I’ve always felt it some sort of cruel twist of fate to be so gifted at something that is valued so little.

Like so many others, I worked my way through university. (For some reason we have to pay for our education. Of course, every society has its priorities, and ours happens to be this.)  Anyway, I had any number of jobs throughout the many years from start to finish – a decade in total – one of the most frequent of which was as a typist. Every job interview began with disbelief and ended in wonder.

The IBM Selectric was the Stradivarius of typewriters (though I had great respect for the Olivetti).  A picture of my instrument:

Selectric(Photographer: Oliver Kurmis)

It was not my first typewriter. In fact it was never my typewriter. My dad had his own business, much of the time operating out of our basement, so I had access to it. In grad school I was fortunate to be able to rent one from the library.

 My first typewriter was a Smith Corona. It was as cheap as the Selectric was expensive so it’s probably not fair to complain that the keyboard was like playing

696px-Ksylofon_ubt_0053(Photographer: Tomasz Sienicki)

instead of

Vibes_joelocke_koeln2007(Photographer: Nadja von Massow)

And while I always loved the sound of a typewriter forming words, others might prefer hearing the vibraphone, which I should add is a favorite instrument of mine.

Maggie’s Farm

As Dylan put it, “I got a head full of ideas/That are drivin’ me insane/It’s a shame the way she makes me scrub the floor.”

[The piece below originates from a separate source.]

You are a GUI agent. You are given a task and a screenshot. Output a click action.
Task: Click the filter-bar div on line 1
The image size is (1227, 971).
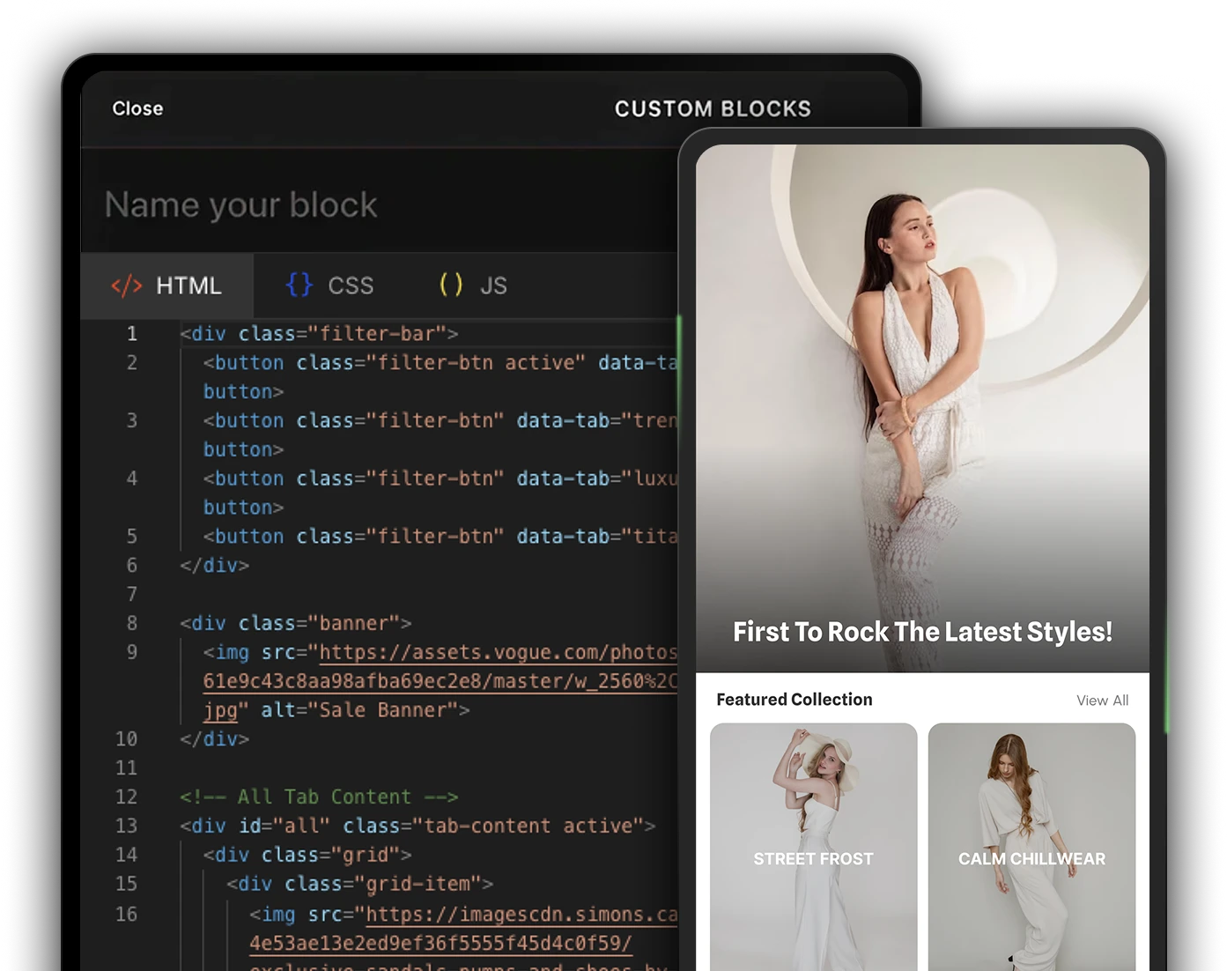(317, 333)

I’ve scrubbed floors. It’s back-breaking work. (Caillebotte’s painting is of floor scraping, but one gets the idea.)

I’ve also worked on a farm and will confess it’s very hard work. Waking up early, one finds oneself in the back of a pickup driven down long dirt roads with others who are as half asleep as you are. As dawn breaks, fields appear in all directions. You’re handed a hoe and given brief instructions. At that time of the day, my head was hardly full of ideas, but I can say that my runny nose, itchy eyes, and constant sneezing nearly drove me insane. Years later when I subjected my back to a tic-tac-toe of pinpricks to see what I was allergic to, it ended up being just about everything. Jokingly, the allergy specialist remarked, “I hope you’re not interested in a job in the outdoors.”

Working on a farm is only one of many jobs I’ve had. When in the mood I might just list them like Whitman did but without so much panache.

During high school I was a dishwasher at a restaurant. Considering I could have asked my parents for money, and they would have happily obliged, it appears I was properly imbued with the work ethic. When I wasn’t slaving away rinsing plates or loading them into the huge machine that belched out steam, I had free rein of the soda pop dispenser, which meant I was constantly wired with all that sugar and caffeine running through my veins. I thought it was a great deal, but then again I was being paid $2.20 an hour. Please take my age into consideration.

One evening while waiting for the waitresses to bring me more plates, I was fooling around with the radio dial and chanced upon a silver-smooth voice introducing The Modern Jazz Quartet. Jazz was found in the most unlikely of places.